Pub Date: June 22nd, 2022
ISBN: 978-1-77795-981-4
Publisher: Bear Skin Bob Press

Guise presents a dark, fantastical novel of rabbits in trouble.

In a series of short chapters, the book tells the tale of a ferocious beast called a Jack that will seemingly kill and eat anything, though it seems to have set its sights on taking down rabbits left and right. The sophisticated, humanlike bunnies have their own complex community, including law enforcement and even a local diner. (Many have a fondness for coffee.) Bill, a rabbit, is a writer, but his literary career doesn’t progress very far, as he’s an early victim. Kristen, a young rabbit whose parents are described as “hucksters with an aggressive cocktail schedule,” is also ripped to shreds.

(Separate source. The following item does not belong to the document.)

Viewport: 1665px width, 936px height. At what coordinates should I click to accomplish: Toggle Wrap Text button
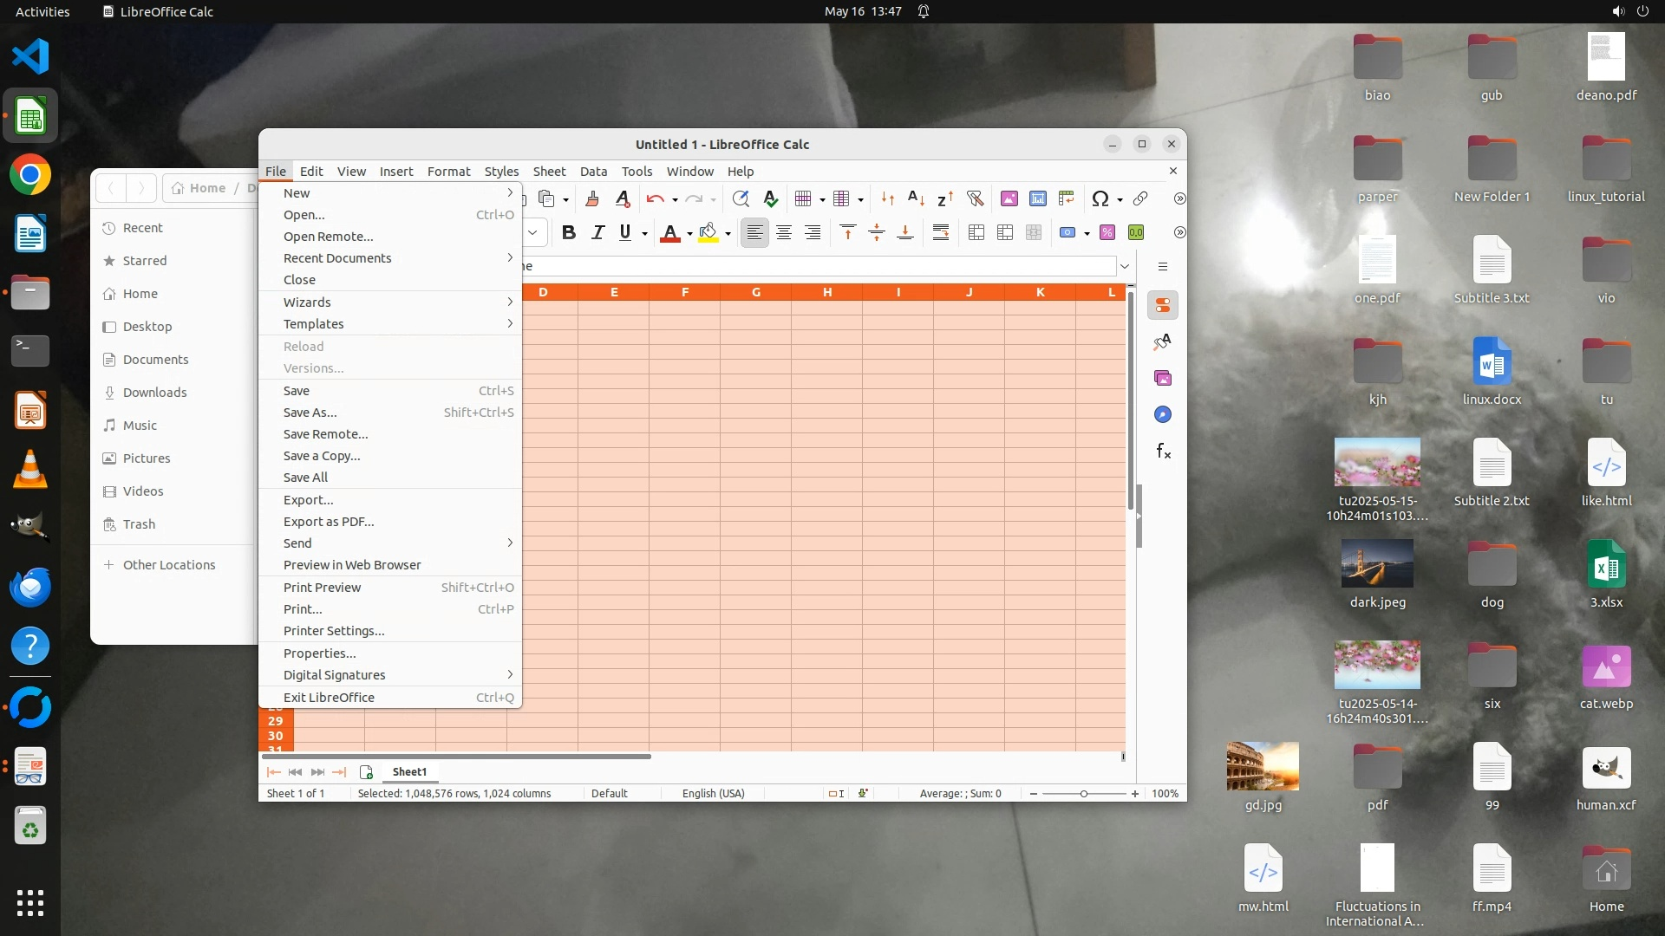(940, 232)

Guise introduces many such rabbits who succumb to the monster; one character, thinking of his own situation, could be referring to the entire warren when he notes that he “wasn’t sure what the future held. But it certainly looked grim.” But even when the immediate threat has passed, it’s not the end of the terror or the end of the solitary tales within the warren. This peculiar work throws a lot of characters at the reader very quickly, and one may not always find it easy to keep track of the differences between Tim, Tom, Julie, Pam, Doc, Curtis, and others. Nevertheless, the overall tone is always distinctly and engagingly troubling, and it’s always clear that none of the characters are ever truly safe. These are rabbits, after all, even if they will sentence a murderer to death if they deem it necessary. Overall, the work feels more akin to the TV show Twin Peaks than Richard Adams’ Watership Down (1972), and from the darkness and the bloodshed stem some potent observations, as when one evil is “concealed by a cloak of deliciousness” at a town celebration.  

A bizarre and enthralling story of dangers that lurk in the woods.